A la naissance du Conseil d’orientation des retraites en 2000, son président, Yannick Moreau, a rappelé que« il serait illusoire de penser qu’on peut augmenter la durée d’activité (…) si la gestion des ressources humaines n’évolue pas profondément ». Cette préoccupation s’est réactivée à chaque réforme des retraites, et c’est toujours le cas aujourd’hui : on reparle, et c’est légitime, de la durée du chômage des salariés seniors, la pénibilité des tâches accomplies par de nombreux salariés plus âgés ou encore leurs éventuels problèmes de santé et restrictions de compétences.
Mais il y a un autre enjeu, moins visible, de la vie active dans les années qui précèdent la retraite : ce qui relève des conditions de l’activité, et plus précisément de ses conditions temporelles. Les difficultés qui se présentent sont en effet fortement liées à une caractéristique majeure de l’évolution du travail dans les pays industrialisés au cours des trente dernières années : une tendance soutenue à son intensification, avec ses traits bien connus tels que le raccourcissement des délais, l’allongement du temps de travail dispersés ou le rythme accéléré du changement.
En France, la proportion de salariés dont le rythme de travail est imposé par « normes ou délais en une heure maximum » augmenté, entre 1984 et 2019, de 5 % à 23 % selon les enquêtes nationales sur les conditions de travail ; celle des travailleurs dont le rythme dépend d’un « demande externe nécessitant une réponse immédiate » augmenté de 28 % à 55 % ; toutes les autres formes de contraintes temporelles ont varié dans le même sens et se chevauchent souvent.
A chacun son vieillissement
Face à ce faisceau de contraintes, les ressources ou faiblesses personnelles sont diverses, de même que les compromis que les femmes et les hommes au travail construisent, au cours de leur vie professionnelle, entre les exigences de leurs tâches et leur propre relation. au travail, leur santé, leurs compétences et leurs projets. Les effets de l’âge, dans ce domaine, ne sont ni uniformes ni systématiques : à chacun son âge, pourrait-on dire.

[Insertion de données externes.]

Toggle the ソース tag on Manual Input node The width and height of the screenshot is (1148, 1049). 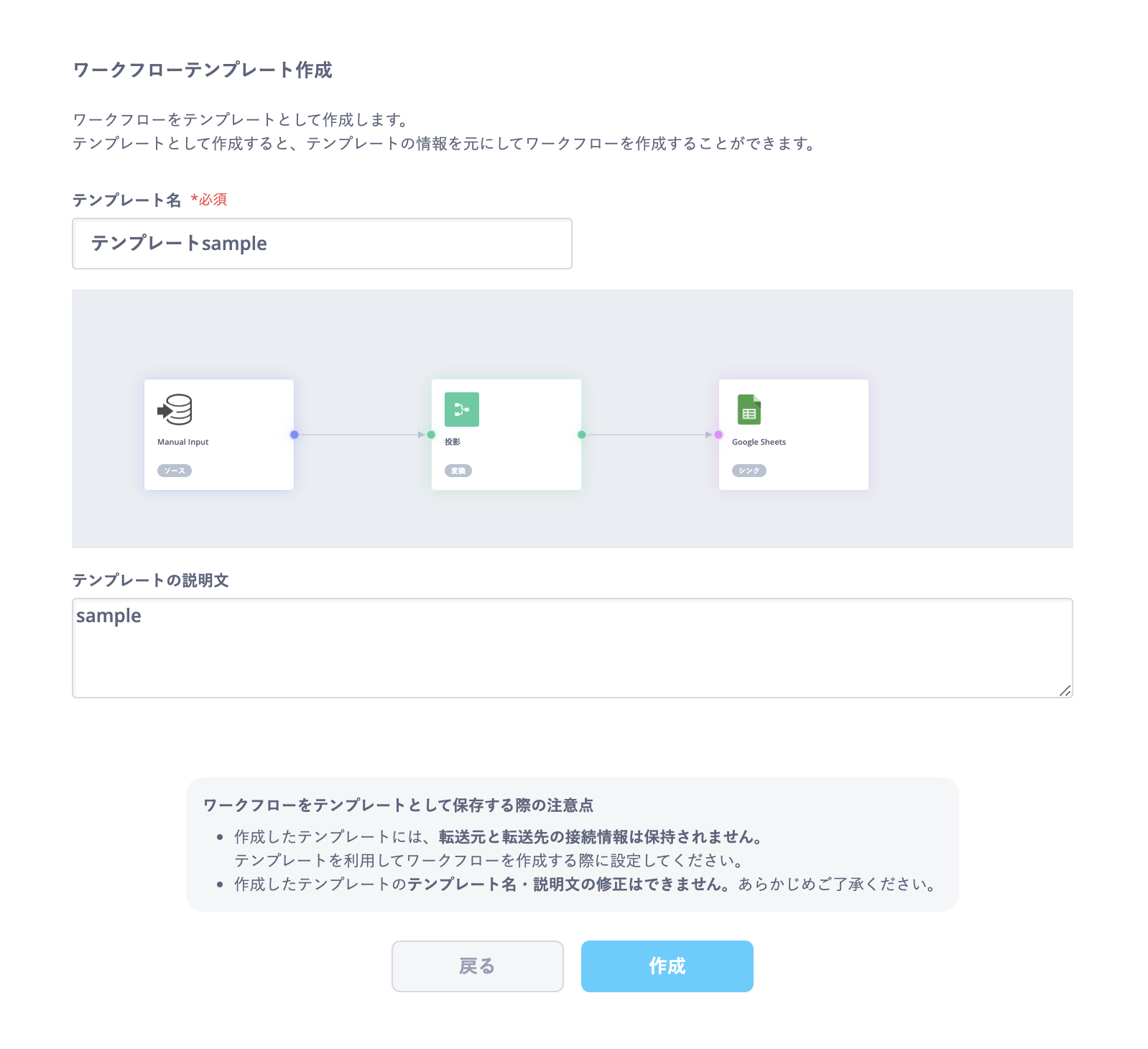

Le déclin de certaines fonctions est très variable selon les individus ; en même temps, l’expérience s’enrichit et les stratégies de travail s’affinent. Mais l’intensification peut souligner d’éventuelles carences (par exemple, les quarts de nuit accentuent une déstabilisation du sommeil). Surtout, elle peut remettre en cause les apports d’expérience, plus difficiles à développer et à mobiliser lorsque les temps sont tendus.